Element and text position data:
★ ★ ★ ★ ★

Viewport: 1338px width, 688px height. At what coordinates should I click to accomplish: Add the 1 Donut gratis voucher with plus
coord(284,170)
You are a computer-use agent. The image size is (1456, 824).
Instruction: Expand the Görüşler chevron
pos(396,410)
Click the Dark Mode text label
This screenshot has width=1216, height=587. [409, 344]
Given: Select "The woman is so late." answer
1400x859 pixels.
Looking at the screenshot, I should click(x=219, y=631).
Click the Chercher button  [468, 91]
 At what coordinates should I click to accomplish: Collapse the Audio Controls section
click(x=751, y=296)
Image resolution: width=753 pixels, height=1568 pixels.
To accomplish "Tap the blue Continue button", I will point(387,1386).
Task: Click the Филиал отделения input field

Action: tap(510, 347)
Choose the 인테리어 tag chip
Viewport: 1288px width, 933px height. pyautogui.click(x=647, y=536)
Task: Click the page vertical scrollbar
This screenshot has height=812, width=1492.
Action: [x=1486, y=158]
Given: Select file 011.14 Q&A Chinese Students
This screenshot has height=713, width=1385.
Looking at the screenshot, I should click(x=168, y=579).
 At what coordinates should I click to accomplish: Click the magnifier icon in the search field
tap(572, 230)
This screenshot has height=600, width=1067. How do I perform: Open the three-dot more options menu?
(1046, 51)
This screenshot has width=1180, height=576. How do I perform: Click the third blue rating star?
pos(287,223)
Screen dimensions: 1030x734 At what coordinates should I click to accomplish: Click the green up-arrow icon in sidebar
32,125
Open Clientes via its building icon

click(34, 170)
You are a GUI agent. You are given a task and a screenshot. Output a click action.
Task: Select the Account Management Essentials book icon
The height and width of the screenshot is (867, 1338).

★ ★ ★ ★ ★

* **TASK GOAL**:
Please rewrite these entries, replacing every "At what coordinates should I click to accomplish" with "Which point should I click to accomplish" and leaving everything else unchanged.

* **TASK OUTPUT**:
Viewport: 1338px width, 688px height. Which point should I click to accomplish: Add the 1 Donut gratis voucher with plus
coord(284,170)
You are a computer-use agent. The image size is (1456, 824).
Instruction: Expand the Görüşler chevron
pos(396,410)
Click the Dark Mode text label
This screenshot has width=1216, height=587. [409, 344]
Given: Select "The woman is so late." answer
1400x859 pixels.
Looking at the screenshot, I should click(x=219, y=631).
Click the Chercher button  [468, 91]
 Which point should I click to accomplish: Collapse the Audio Controls section
click(x=751, y=296)
Image resolution: width=753 pixels, height=1568 pixels.
To accomplish "Tap the blue Continue button", I will point(387,1386).
Task: Click the Филиал отделения input field

Action: tap(510, 347)
Choose the 인테리어 tag chip
Viewport: 1288px width, 933px height. pyautogui.click(x=647, y=536)
Task: Click the page vertical scrollbar
This screenshot has height=812, width=1492.
Action: [x=1486, y=158]
Given: Select file 011.14 Q&A Chinese Students
This screenshot has height=713, width=1385.
Looking at the screenshot, I should click(x=168, y=579).
 Which point should I click to accomplish: Click the magnifier icon in the search field
tap(572, 230)
This screenshot has height=600, width=1067. How do I perform: Open the three-dot more options menu?
(1046, 51)
This screenshot has width=1180, height=576. How do I perform: Click the third blue rating star?
pos(287,223)
Screen dimensions: 1030x734 Which point should I click to accomplish: Click the green up-arrow icon in sidebar
32,125
Open Clientes via its building icon

click(34, 170)
You are a GUI agent. You are given a task and a screenshot. Output a click action.
Task: Select the Account Management Essentials book icon
The height and width of the screenshot is (867, 1338).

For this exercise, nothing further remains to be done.